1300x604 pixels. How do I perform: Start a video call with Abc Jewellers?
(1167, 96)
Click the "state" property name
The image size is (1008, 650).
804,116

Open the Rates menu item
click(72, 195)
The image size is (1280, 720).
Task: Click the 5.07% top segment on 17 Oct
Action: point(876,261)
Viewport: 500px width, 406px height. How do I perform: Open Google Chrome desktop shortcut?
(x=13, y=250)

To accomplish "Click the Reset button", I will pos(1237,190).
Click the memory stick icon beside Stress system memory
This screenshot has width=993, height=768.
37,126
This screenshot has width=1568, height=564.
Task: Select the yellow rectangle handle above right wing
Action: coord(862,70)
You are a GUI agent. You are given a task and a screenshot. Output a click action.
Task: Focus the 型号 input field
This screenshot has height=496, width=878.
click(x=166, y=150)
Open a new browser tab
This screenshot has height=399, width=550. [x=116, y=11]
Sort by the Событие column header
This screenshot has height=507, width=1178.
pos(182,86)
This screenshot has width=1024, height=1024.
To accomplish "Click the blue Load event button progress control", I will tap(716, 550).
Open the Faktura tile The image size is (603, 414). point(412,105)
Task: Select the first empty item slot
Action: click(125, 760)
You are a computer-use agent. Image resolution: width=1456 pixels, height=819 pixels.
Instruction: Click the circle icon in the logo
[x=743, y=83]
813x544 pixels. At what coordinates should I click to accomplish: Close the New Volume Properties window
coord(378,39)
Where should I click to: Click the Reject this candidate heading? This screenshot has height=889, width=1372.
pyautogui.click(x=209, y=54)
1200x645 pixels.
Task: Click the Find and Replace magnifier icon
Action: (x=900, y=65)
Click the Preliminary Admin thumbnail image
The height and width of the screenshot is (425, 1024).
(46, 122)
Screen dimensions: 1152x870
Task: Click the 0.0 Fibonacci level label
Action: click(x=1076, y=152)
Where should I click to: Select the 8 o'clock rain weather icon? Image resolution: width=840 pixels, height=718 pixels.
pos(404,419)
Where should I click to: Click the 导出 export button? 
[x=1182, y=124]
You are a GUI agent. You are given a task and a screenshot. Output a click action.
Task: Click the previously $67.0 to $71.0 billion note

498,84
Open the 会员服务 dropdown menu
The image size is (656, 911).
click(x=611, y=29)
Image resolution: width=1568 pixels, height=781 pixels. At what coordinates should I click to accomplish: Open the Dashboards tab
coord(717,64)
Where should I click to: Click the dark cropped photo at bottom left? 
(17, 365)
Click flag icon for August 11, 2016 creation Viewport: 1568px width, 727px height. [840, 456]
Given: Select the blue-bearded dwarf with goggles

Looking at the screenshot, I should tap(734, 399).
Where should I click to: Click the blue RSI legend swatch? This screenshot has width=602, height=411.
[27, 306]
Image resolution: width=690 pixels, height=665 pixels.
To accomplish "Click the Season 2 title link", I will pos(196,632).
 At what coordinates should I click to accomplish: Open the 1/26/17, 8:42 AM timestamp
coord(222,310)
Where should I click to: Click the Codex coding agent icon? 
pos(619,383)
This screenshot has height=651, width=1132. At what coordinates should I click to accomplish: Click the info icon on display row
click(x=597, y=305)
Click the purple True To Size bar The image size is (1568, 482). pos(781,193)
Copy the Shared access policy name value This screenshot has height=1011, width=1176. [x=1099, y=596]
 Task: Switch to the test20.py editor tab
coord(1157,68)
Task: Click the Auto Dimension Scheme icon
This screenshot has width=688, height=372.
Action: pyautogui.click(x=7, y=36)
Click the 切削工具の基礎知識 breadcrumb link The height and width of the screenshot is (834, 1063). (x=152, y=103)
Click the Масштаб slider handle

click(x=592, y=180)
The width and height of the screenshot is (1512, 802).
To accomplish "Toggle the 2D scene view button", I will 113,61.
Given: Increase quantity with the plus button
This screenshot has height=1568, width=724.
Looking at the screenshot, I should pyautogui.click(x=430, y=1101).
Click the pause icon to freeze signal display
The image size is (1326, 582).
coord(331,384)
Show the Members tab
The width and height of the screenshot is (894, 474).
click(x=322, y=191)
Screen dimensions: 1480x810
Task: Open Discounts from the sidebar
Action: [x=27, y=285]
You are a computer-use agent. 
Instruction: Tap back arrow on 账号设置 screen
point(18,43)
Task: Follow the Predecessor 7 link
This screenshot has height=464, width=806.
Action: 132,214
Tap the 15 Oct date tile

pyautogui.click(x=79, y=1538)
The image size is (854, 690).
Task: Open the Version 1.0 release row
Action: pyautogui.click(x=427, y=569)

* Requirement
Copy all lines from the data above that contain the word "will".

* Exercise answer
To accomplish "Click the Reset button", I will pos(1237,190).
To accomplish "Click the blue Load event button progress control", I will tap(716, 550).
To accomplish "Click the Season 2 title link", I will pos(196,632).
To accomplish "Toggle the 2D scene view button", I will 113,61.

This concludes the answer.